The Artist est de retour sur les écrans de la Vieille Capitale après un remarqué mais court passage au Festival de Cinéma de la ville de Québec, en septembre dernier. Occupée à courir d’un site à l’autre, j’avais, à l’époque, loupé la projection. Maintenant je comprends pourquoi on en parlait tant, de ce film, qui, à prime abord, ne me titillait pas plus qu’il n’en faut. Et ne continue pas de le faire, malheureusement.

Brièvement, c’est le récit de la déchéance d’un acteur du cinéma muet (Jean Dujardin) qui tristement délaisse le septième art quand se pointe le parlant et, avec lui, une jeune actrice aux yeux brillants (Bérénice Bejo), qui monopolisera les têtes d’affiches. Ce que nous donne Michel Hazanavicius — il nous avait offert les hilarants OSS 117, mettant en vedette le même Dujardin — c’est une vue d’ensemble de  la fin des années vingt, début des années trente, cinématographiquement parlant. Mais c’est plus que ça.
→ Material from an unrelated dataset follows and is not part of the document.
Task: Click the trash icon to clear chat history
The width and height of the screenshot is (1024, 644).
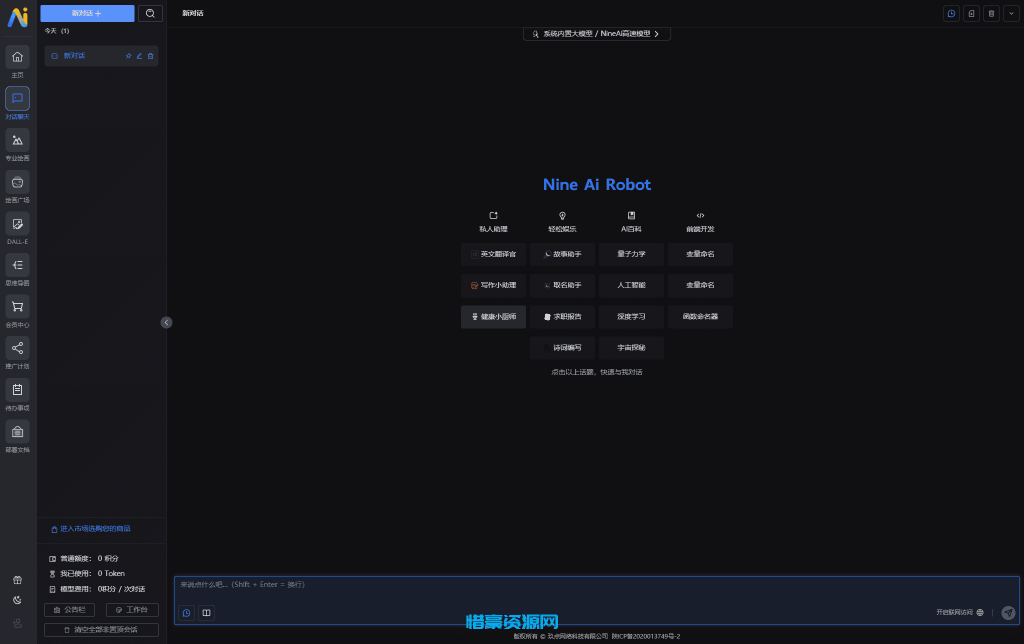Action: pyautogui.click(x=991, y=13)

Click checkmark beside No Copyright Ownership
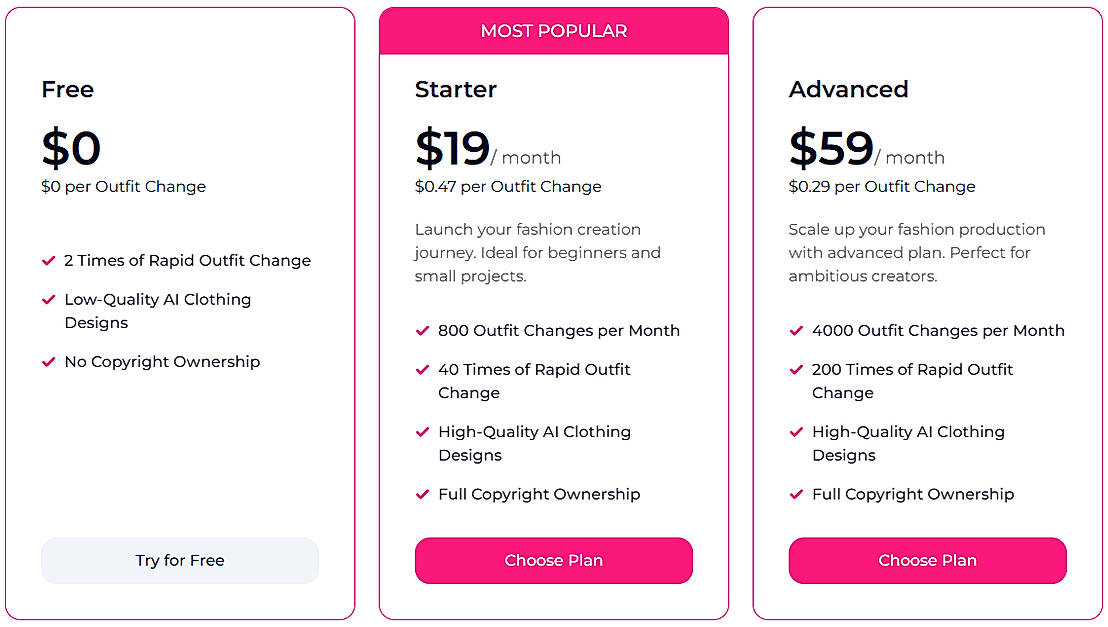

Parce qu’il y a des références, oui au muet, à Charlie Chaplin, à Metropolis de Fritz Lang, mais aussi au sonore, à Sunset Boulevard de Billy Wilder, à Citizen Kane d’Orson Wells, à Vertigo d’Alfred Hitchcock. Et j’en ai sans doute raté quelques-unes, de ces références intertextuelles.

C’est probablement, pour moi, ce qui fait le film. Les renvois, puis la forme du film. Parce qu’à proprement parler, l’histoire ­­— le fond — a été vue quelques fois, notamment dans Singin’ in the rain de Stanley Donen et Gene Kelly. Il est intéressant, le jeu avec le son. Le passage du muet au parlant, concrètement, graduellement, puis en fin de film.

Mais sans plus.

À voir par curiosité, si l’envie d’un film muet actuel se fait ressentir. Mais tapez-vous plutôt les originaux de l’époque, ceux qui ont vraiment marqué l’histoire, ceux dont on parle encore.